Fort vs Other Open Source Compilers
Fort vs Flang
Pro’s of Flang vs Fort:
- Much more complete Fortran support (though less than that of GNU Fortran)
Pro’s of Fort vs Flang:
- Fort, just like Clang, is designed to be easily understandable; it has virtually no learning curve for developers familiar with LLVM or Clang
- Fort implements its own compilation pipeline (rather than piggy-backing on Clang) which reduces complexity of the project and allows for faster builds
- Fort compiles against LLVM components and produces LLVM IR in memory, which allows catching many of potential IR issues at compile time
- Fort follows LLVM release lifecycle from get-go
- Fort supports all LLVM targets
- Flang emits LLVM IR as text, which is error-prone and often forces to check output only at runtime
- Fort uses LLVM diagnostics
- Tooling API
Note: it was recently announced that Nvidia is undertaking some form of a rewrite of Flang.
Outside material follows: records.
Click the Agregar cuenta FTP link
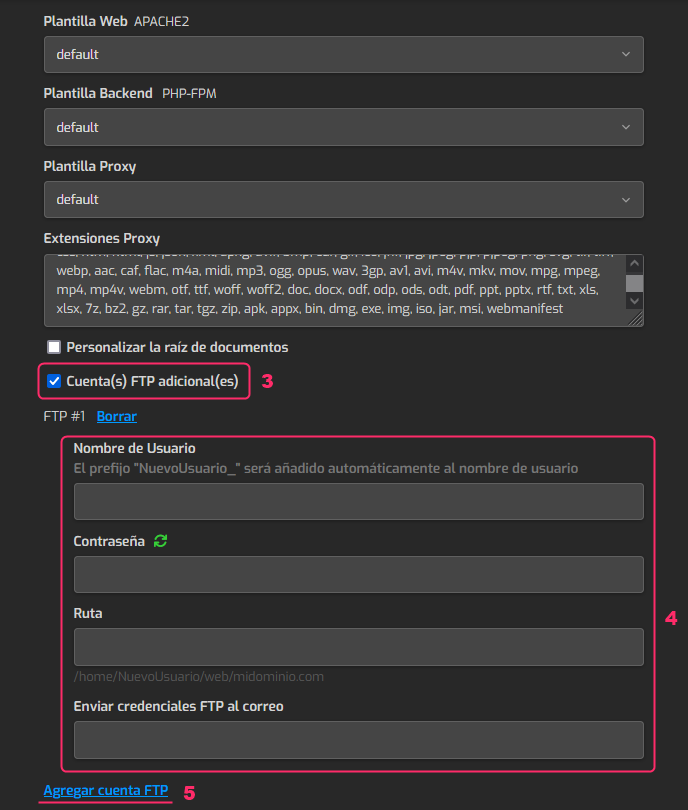Viewport: 688px width, 810px height. pyautogui.click(x=106, y=791)
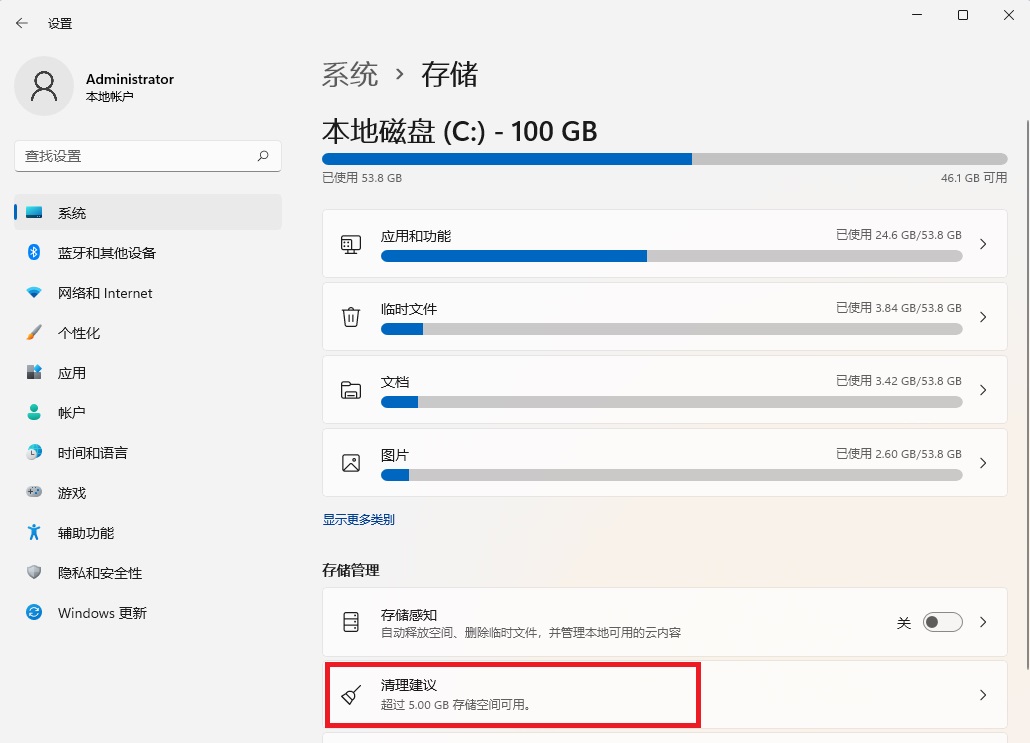This screenshot has height=743, width=1030.
Task: Open 辅助功能 settings
Action: (x=90, y=533)
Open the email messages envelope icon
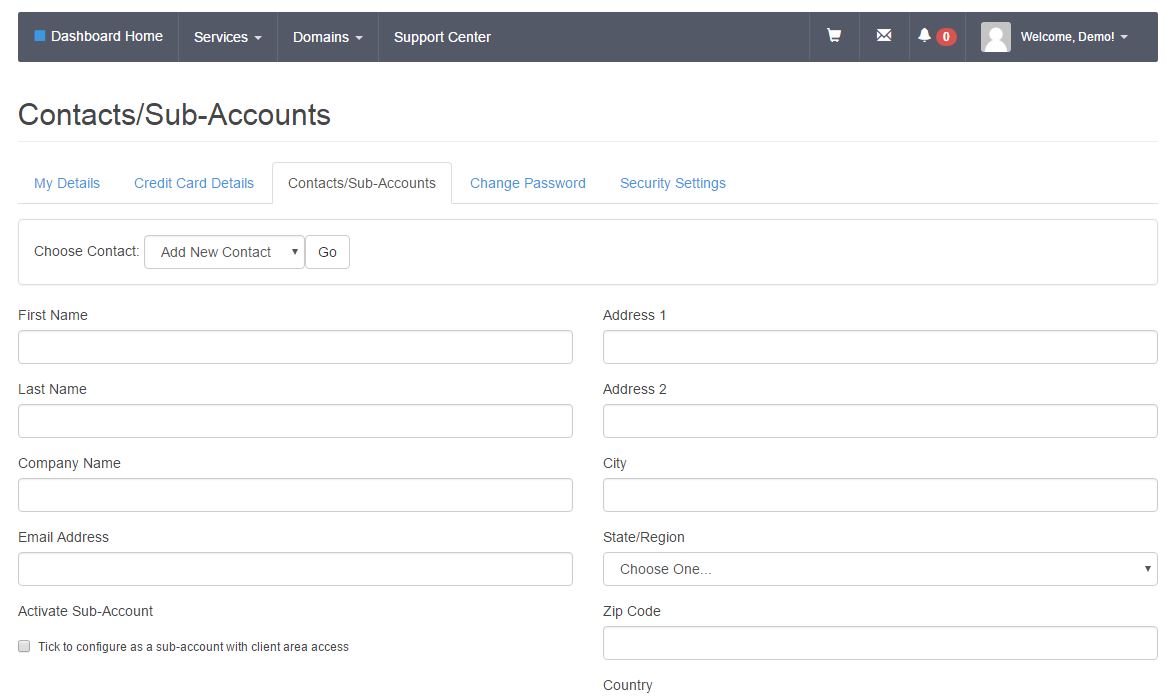This screenshot has height=698, width=1170. click(x=883, y=36)
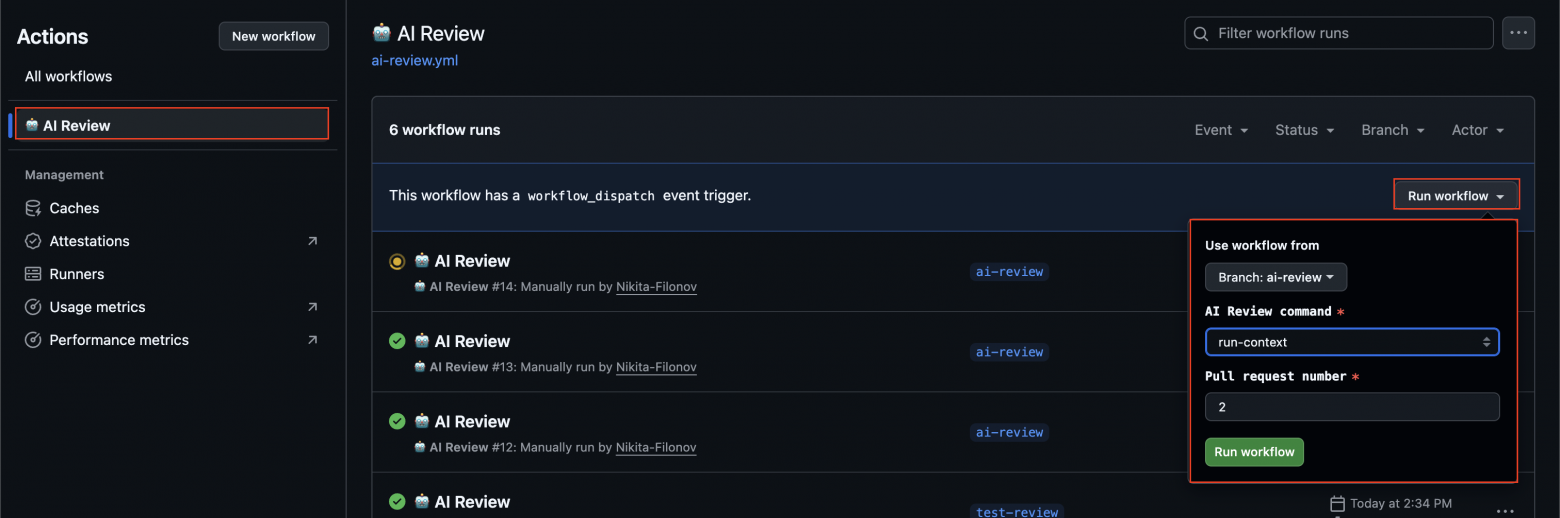Select All workflows in the sidebar
The image size is (1560, 518).
tap(68, 76)
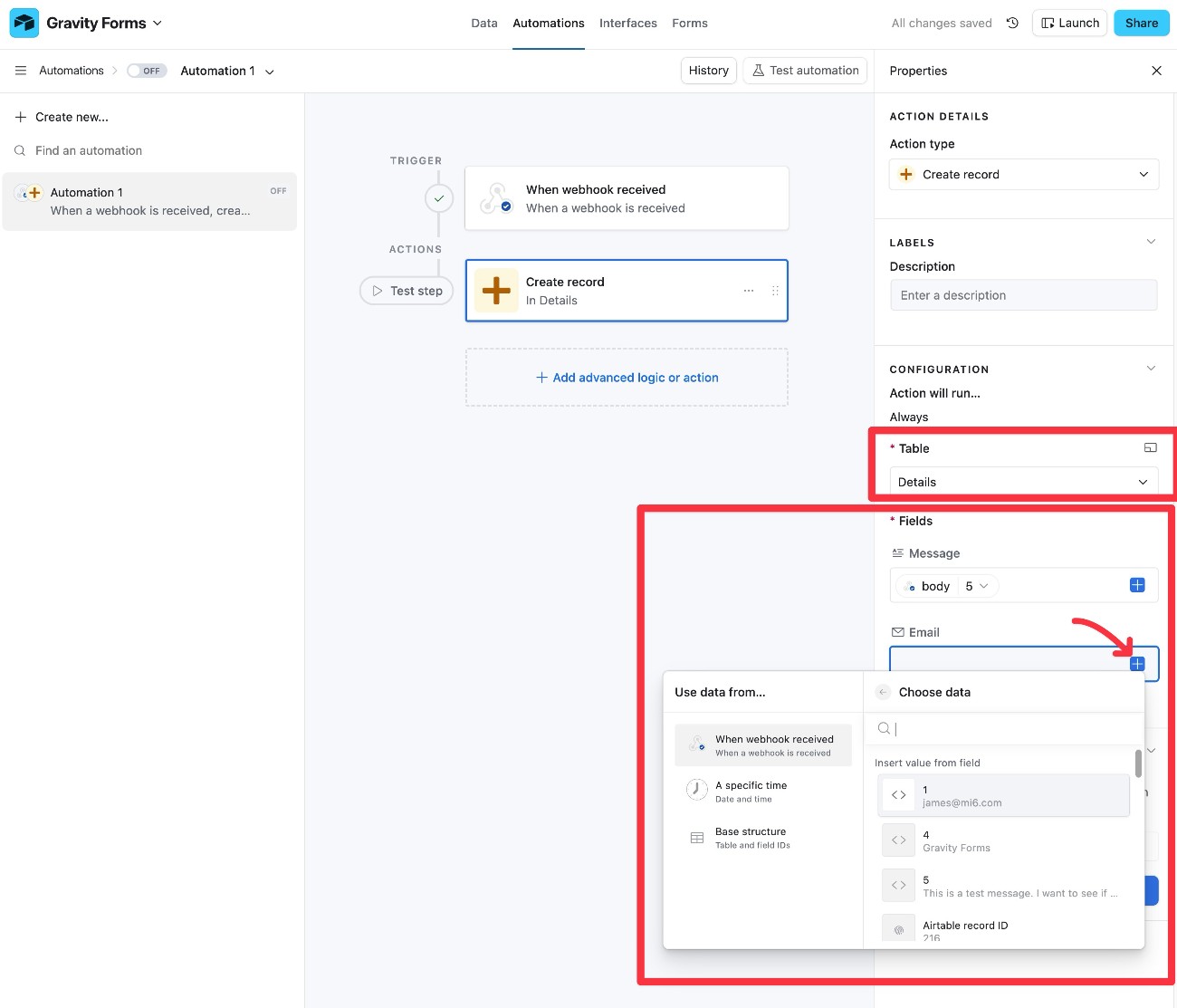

Stay tuned for updates to the comparison.
Fort vs GNU Fortran
Pro’s of GNU Fortran vs fort:
- Much more complete Fortran support
- GNU Fortran (and GCC in general) supports more targets
Pro’s of fort vs GNU Fortran:
- Fort ASTs and design are intended to be easily understandable
- Fort is designed as an API, which allows it to be used as a foundation for other tools
- BSD-style license (can be embedded in other products)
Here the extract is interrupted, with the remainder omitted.